▶ Source data:
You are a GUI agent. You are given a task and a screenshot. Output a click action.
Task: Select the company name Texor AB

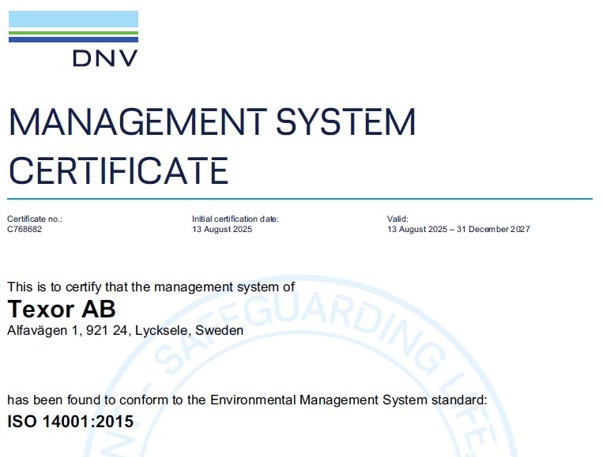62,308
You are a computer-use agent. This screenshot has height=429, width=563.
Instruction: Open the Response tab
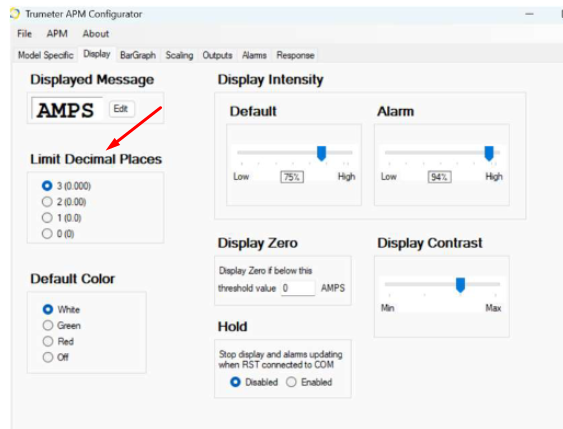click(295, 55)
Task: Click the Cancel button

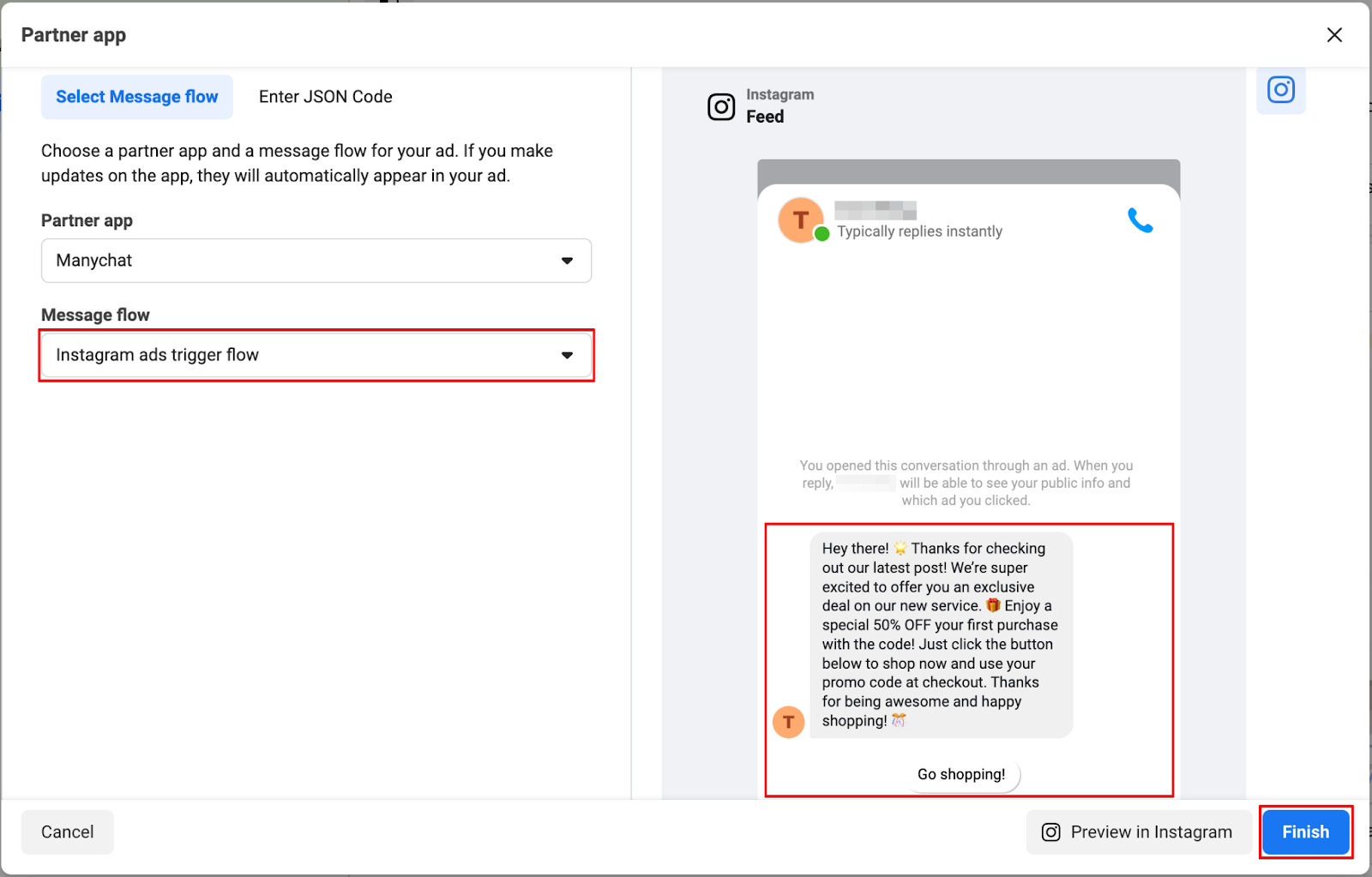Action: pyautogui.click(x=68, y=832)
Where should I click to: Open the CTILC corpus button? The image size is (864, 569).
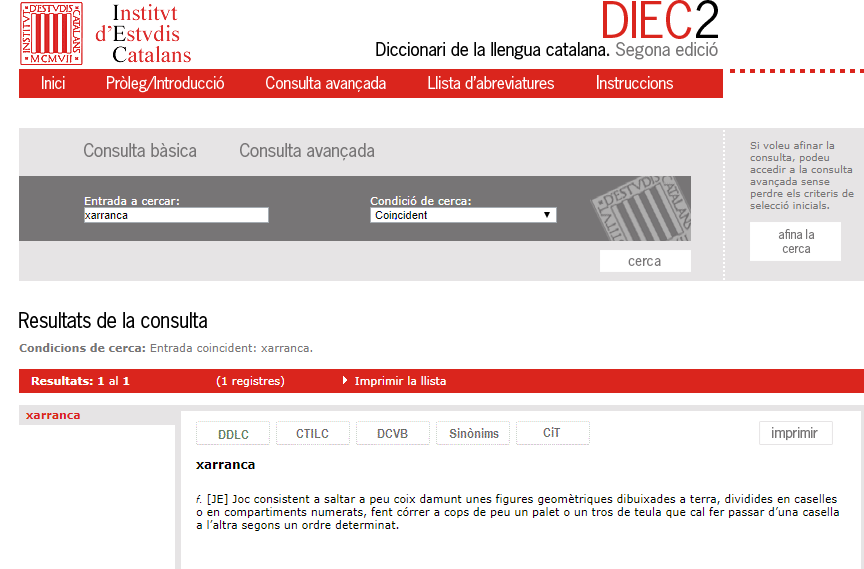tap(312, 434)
--
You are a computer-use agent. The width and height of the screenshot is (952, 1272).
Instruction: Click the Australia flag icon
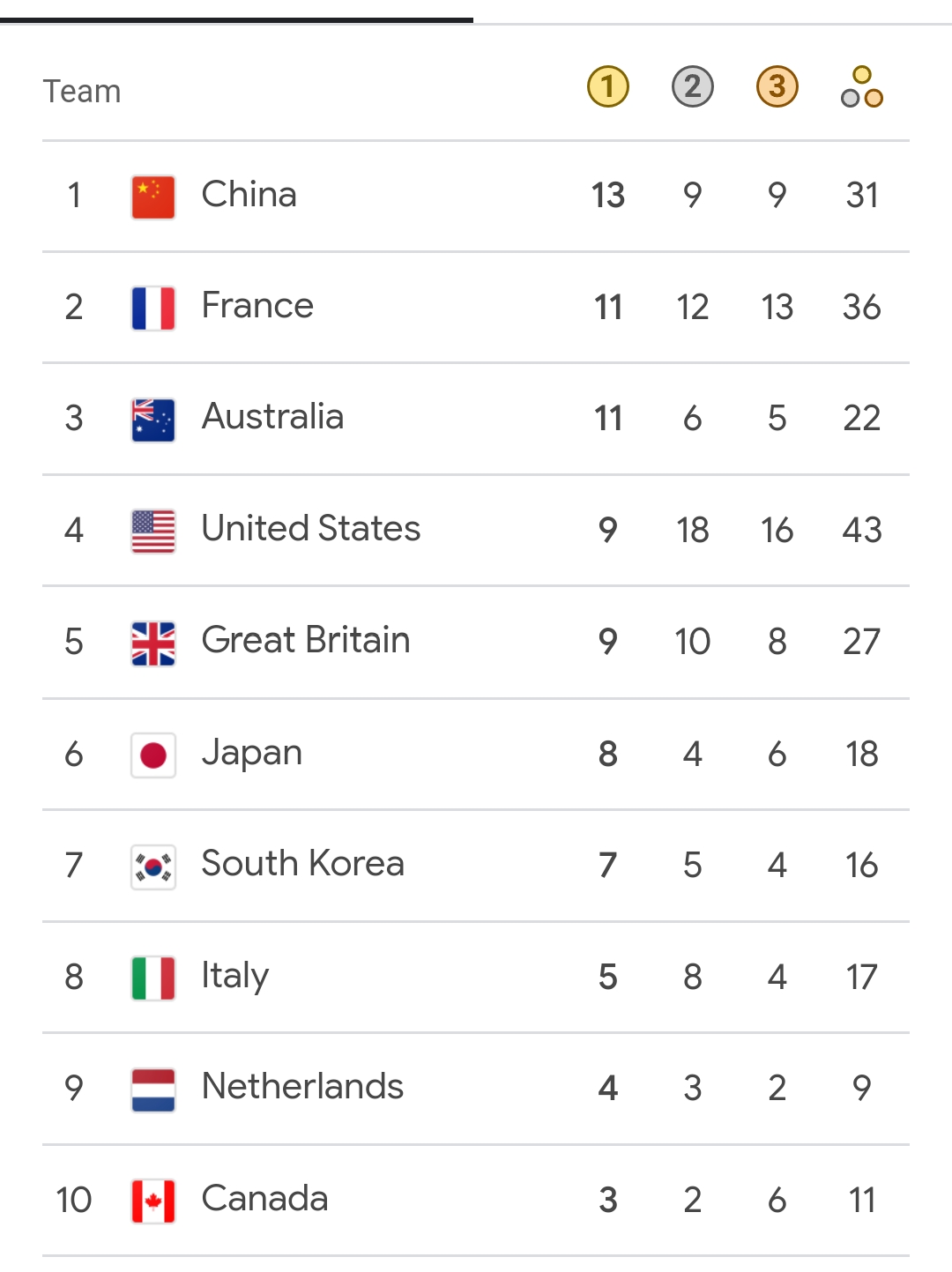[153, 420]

▶ Aim of the task: Search the entries for the word "agent". Copy every line where it occurs.

▶ Task response:
You are a GUI agent. You are given a task and a screenshot. Output a click action.
You are a computer-use agent. This screenshot has height=429, width=563.
You are a computer-use agent. The width and height of the screenshot is (952, 1272).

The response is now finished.